As the Bank has explained previously:

(1) The Awards were issued by the Tribunal following a hearing in the arbitrations concerning PrivatBank’s case that both issuances and Notes were affected by illegality in various respects connected with its former owners (the Former Owners).
(2) In its Awards, the Tribunal upheld PrivatBank’s case on illegality and consequently ruled that Privatbank would not be required to make payment in respect of the ultimate interests in either 2010 or 2013 Notes held by or for the benefit of certain entities connected to the Former Owners.
(3) Furthermore, the Tribunal imposed a mechanism to identify, out of then unidentified groups of ultimate account holders, which ought to be entitled to payment and which not.
(4) Only those ultimate account holders within the so-called Instructing Group, who have been shown not to be affected by illegality in connection with their holdings of Notes, were found by the Tribunal at that stage to be entitled to payment.
(5) Any liability of PrivatBank to make payments under the Awards is in any event subject to PrivatBank’s other ‘bail in’ defence in the arbitrations, which the Tribunal has yet to determine.

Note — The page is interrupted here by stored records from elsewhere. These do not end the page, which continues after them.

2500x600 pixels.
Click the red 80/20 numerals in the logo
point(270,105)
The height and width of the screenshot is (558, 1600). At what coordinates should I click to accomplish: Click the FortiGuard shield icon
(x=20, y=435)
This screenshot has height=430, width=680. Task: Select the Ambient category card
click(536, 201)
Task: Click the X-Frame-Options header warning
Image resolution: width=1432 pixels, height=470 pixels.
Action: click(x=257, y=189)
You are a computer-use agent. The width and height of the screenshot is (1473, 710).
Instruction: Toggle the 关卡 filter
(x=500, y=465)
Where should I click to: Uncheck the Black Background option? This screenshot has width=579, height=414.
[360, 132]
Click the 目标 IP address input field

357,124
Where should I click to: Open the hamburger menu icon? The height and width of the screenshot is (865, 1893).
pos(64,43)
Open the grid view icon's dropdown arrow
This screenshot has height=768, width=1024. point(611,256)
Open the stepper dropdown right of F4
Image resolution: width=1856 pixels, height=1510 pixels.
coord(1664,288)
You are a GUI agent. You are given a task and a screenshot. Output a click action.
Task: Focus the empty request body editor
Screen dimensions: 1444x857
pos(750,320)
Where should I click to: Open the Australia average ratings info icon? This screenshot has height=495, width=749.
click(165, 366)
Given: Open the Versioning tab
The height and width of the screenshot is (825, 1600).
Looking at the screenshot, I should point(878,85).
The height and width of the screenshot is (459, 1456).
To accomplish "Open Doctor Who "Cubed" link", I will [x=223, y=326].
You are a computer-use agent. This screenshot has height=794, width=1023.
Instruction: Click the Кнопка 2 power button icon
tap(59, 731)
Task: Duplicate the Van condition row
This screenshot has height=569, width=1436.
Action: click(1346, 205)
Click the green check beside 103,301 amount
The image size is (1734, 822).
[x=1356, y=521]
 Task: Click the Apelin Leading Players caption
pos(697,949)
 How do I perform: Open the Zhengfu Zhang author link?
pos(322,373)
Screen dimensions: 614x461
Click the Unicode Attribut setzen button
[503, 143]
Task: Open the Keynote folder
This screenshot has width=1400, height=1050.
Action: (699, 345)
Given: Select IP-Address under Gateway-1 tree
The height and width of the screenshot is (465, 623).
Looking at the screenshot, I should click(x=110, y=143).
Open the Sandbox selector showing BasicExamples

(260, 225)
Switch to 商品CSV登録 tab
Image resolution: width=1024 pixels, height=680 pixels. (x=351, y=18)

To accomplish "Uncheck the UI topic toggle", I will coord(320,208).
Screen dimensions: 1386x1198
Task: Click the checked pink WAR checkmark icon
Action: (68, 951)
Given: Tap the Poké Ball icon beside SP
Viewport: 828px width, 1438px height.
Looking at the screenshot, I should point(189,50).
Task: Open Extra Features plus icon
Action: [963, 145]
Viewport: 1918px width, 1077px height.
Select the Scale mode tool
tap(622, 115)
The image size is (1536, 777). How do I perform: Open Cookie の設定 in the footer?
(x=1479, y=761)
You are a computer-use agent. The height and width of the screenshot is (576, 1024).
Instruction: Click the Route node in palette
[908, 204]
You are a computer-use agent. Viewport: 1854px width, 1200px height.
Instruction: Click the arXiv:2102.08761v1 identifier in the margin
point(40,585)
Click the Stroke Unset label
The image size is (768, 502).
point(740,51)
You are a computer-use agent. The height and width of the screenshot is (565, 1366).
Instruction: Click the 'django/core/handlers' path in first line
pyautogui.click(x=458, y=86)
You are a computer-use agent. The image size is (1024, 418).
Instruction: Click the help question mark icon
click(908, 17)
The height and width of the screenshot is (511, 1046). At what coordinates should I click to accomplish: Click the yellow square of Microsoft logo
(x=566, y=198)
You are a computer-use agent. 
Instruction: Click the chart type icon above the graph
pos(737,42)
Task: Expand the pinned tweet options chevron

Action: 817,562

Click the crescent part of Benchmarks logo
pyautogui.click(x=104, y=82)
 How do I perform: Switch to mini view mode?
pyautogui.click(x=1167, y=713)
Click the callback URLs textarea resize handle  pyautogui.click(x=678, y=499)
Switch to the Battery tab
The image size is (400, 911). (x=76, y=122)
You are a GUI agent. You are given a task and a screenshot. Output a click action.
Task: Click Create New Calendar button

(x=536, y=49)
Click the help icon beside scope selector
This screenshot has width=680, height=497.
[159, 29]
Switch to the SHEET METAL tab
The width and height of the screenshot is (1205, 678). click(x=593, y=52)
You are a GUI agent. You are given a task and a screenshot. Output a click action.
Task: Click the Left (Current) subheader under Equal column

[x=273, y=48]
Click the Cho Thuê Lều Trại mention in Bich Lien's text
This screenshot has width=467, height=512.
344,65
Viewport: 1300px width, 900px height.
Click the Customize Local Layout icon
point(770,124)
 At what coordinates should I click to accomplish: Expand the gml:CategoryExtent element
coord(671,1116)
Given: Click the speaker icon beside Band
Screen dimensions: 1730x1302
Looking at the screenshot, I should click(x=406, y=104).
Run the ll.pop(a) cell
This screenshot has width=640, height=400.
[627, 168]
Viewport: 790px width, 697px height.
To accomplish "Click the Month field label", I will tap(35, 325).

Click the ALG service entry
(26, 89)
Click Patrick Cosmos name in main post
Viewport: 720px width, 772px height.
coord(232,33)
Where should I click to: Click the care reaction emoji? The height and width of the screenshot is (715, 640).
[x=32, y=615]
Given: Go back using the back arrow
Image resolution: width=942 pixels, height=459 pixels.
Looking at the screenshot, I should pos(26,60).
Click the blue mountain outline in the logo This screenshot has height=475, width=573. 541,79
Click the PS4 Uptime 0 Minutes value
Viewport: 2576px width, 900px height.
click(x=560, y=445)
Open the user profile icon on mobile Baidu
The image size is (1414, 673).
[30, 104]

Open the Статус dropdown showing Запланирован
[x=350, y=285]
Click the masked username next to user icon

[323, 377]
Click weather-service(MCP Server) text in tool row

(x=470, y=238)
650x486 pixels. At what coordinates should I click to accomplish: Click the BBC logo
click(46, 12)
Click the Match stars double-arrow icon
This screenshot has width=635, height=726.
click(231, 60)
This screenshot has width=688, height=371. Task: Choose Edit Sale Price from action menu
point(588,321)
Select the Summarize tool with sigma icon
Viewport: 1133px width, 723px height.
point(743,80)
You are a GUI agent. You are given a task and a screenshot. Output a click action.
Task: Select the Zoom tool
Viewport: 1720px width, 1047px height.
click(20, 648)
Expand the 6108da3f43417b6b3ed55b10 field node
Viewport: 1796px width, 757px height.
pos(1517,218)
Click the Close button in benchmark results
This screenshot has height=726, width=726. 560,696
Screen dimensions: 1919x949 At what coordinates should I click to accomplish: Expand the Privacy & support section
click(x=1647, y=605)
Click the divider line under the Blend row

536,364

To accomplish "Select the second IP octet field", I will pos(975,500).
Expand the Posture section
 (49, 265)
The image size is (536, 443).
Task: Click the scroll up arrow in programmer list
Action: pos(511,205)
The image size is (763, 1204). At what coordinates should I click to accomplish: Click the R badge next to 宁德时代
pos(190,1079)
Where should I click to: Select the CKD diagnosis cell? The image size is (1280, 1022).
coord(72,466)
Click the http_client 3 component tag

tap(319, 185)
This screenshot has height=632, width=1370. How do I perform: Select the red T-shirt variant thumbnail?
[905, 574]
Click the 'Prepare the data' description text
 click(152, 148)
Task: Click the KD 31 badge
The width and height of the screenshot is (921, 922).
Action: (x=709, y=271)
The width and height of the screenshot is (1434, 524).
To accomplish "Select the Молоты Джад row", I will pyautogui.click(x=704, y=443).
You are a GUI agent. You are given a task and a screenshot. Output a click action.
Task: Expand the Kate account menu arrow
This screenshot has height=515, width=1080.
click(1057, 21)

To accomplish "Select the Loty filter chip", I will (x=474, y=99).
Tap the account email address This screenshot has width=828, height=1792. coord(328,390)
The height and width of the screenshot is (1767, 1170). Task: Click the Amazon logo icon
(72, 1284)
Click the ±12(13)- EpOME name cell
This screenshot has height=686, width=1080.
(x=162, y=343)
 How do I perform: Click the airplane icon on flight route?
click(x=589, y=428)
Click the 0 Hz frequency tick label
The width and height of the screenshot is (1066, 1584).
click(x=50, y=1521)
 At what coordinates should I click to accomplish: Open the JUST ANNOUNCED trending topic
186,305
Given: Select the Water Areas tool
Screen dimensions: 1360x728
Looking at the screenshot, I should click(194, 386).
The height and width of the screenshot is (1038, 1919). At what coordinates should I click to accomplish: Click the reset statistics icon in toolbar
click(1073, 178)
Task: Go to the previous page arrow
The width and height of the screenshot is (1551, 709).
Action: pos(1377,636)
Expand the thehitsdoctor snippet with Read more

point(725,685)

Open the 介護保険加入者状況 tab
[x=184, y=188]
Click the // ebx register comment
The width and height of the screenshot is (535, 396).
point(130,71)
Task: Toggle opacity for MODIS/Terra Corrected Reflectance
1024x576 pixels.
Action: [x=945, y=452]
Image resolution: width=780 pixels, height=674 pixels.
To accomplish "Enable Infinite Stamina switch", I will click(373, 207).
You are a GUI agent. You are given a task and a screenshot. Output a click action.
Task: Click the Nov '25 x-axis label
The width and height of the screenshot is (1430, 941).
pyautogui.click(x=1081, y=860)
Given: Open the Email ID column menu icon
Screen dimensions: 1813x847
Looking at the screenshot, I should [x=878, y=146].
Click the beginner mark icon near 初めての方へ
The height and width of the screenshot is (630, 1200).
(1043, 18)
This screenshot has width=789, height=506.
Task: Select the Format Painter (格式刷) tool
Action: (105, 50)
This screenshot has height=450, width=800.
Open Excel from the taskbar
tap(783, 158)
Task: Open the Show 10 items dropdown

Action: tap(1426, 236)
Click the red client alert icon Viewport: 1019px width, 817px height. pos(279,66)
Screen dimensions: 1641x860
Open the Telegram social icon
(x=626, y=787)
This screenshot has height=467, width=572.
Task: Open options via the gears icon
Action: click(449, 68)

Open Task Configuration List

(6) The Trustee subsequently brought proceedings before the English Court seeking confirmation from the Court that (a) it is at liberty to make payments in accordance with the payment scheme set out in the Awards and (b) it will not incur any liability to ultimate account holders if it does so. It is this application which has been determined by the Judgment of Zacaroli handed down today, with the Court granting the confirmations sought by the Trustee.